DR. CHRIS W. H. KERR Local doctor is a global advocate for better care
By Maria Scrivani
Take off the stethoscope.
That is the dictum Dr. Chris Kerr proffers fellow physicians, based on nearly a quarter century working at Hospice & Palliative Care Buffalo, where he’s served as Chief Executive Officer & President for the past seven years. At the end stages of life, when too often a patient might hear there is nothing more to be done, Kerr advises medical personnel to be more present. “Instead of divesting from the patient, double down,” he says. “Be more attentive, honoring what you’re now observing, not just what you’ve seen as a clinician.”
Easier said than done, considering medical training to fix things, a lot of “spot-welding,” organ by organ, as Kerr says he learned in med school. When he went to work at Hospice, his eyes were opened to a more human way to approach death, which is, paradoxical as it may seem, the final stage of life. Kerr’s work in this arena has led to global advocacy for death with dignity, interviews on news programs and podcasts, articles by and about him in major publications, his research featured in films, and a book with Carine Mardorossian, PhD, Death is But a Dream: Finding Hope and Meaning at Life’s End that has been published in nine languages.
The book details learning at Hospice what you didn’t at med school. Has that situation improved?
We’ve gotten worse. Our system of healthcare delivery arcs away from care in its totality. There is a lot of ‘spot-welding’—but the dying process is a lot more than organ failure, and we are reclaiming it differently. As I say in my book, it has become easier to live longer but harder to die well. The data is clear that people don’t want a medicalized end of life. It is phenomenally expensive, and you don’t get better outcomes. More medicine does not equate to better end-of-life care. We have institutionalized abandonment unknowingly. Saying there is nothing more we can do for you is really saying there is nothing more we can do to you. Doctors coming here for the first time, as I once did, have a hard time at first. We are allowed to practice and care for people with the time and attention they deserve. Our care isn’t about acts of doing, but being present.
You did a lot of research with colleagues on end-of-life dreams. Tell us about that.
These are not the disturbing hallucinations some patients may experience; we are talking about dreams that provide solace. Dying is an altered sleep state. It is an unusual vantage point that you have never lived before.

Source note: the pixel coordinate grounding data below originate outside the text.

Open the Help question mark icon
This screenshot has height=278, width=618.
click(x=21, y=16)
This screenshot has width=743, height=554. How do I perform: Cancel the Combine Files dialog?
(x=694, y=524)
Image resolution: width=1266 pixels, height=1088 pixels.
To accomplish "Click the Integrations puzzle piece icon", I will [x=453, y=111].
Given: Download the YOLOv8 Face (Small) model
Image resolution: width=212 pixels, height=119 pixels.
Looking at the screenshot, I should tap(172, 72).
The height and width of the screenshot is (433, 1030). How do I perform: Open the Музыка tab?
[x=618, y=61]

People naturally reflect on relationships that are important to them. I had a ninety-five-year-old patient who lost his mother when he was a young boy. He had a very soothing dream where he heard her saying, “I love you.” He could smell her perfume. Many times, people on the edge of death dream of long-dead loved ones waiting for them. Talking about these dreams is a comfort; listening gives patients permission to experience that. How we as medical personnel can help patients in this transitory phase between life and death is by recognizing that our role extends beyond diagnosis and treatment. Our culture is ageist. We are taught to be healthcare consumers. We are death-denying. But there is more to dying than suffering, or the loss we feel as someone leaves us; it’s a much larger experience. And having been a patient myself recently, I’ve felt what it’s like to be processed—and cared for. I can tell you when you are treated well, it means the world.

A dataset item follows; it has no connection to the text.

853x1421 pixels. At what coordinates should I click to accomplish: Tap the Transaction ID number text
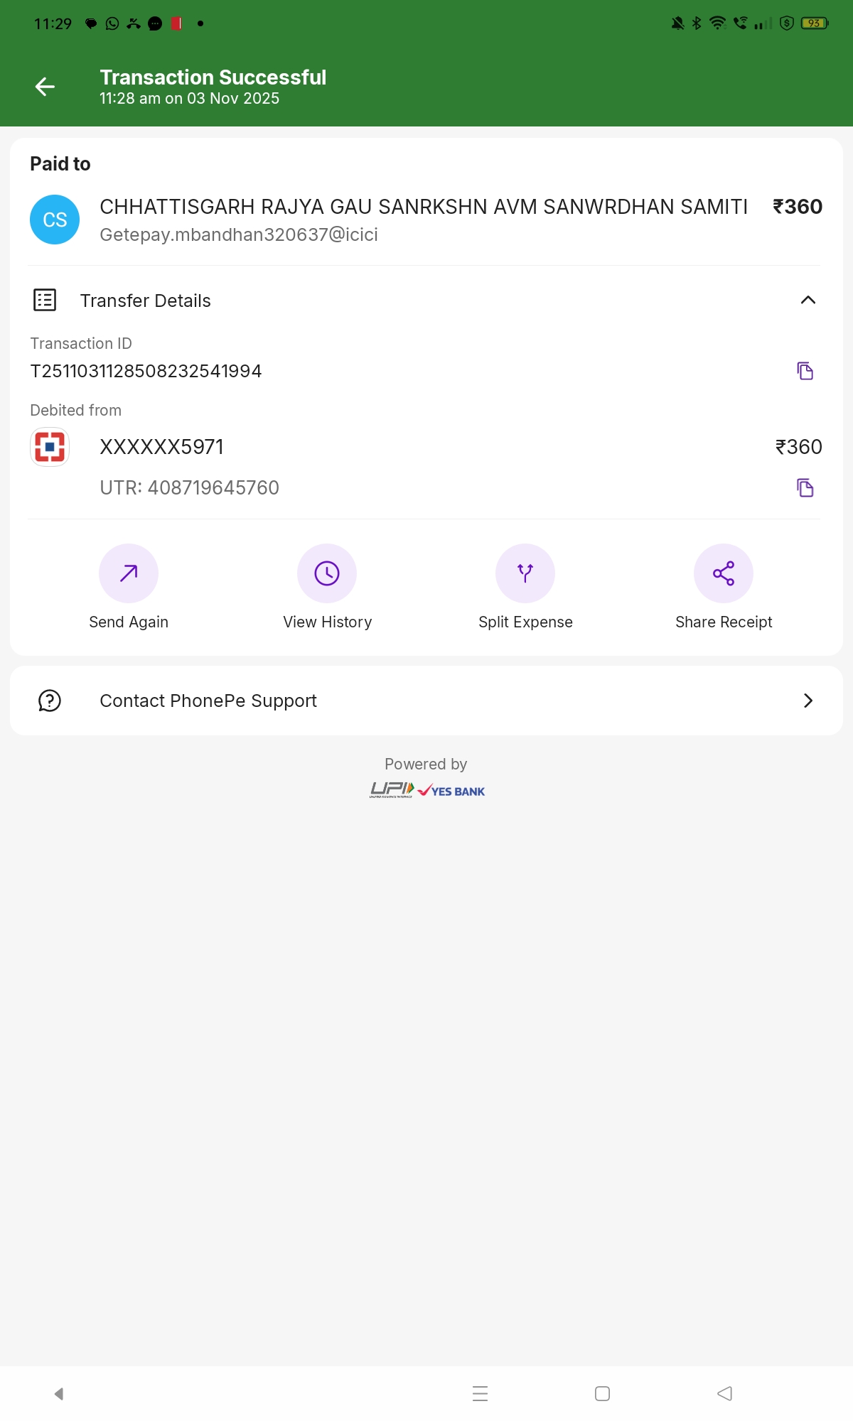[146, 372]
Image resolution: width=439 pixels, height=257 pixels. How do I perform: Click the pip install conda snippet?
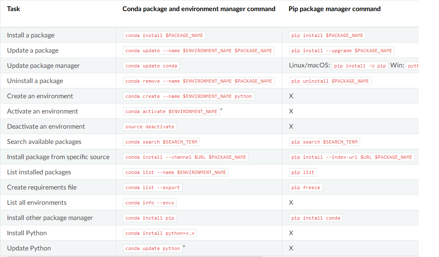pos(316,218)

Biggest lessons you’ve learned working at Hospice?
As a physician, if you are protected and given the space to practice medicine, you can give care that is better aligned to the wishes of the patient and their family. We have a utopic model here, unlike anything else. We take care of patients and families from multidisciplinary points. We may see a young mother in her last days, worrying about guardianship for her children. Or someone suffering existentially, wrestling with their faith. We are allowed to practice medicine and care for people with the time and attention they deserve, without distraction. Dignified death is possible. I don’t think we should superimpose closure on a death. Sometimes providing a presence, and saying nothing, is the way to dignify death. There is a lot to be learned from caregiving. So many [say] caring for the dying is the best—and hardest—thing they’ve ever done. And though grief is a long, sad song, I end up always in a hopeful place. Someone we’ve lost may no longer be here physically, but who they were to us seems to persist. Their love is undeniable, whether they’ve been gone five days or five decades.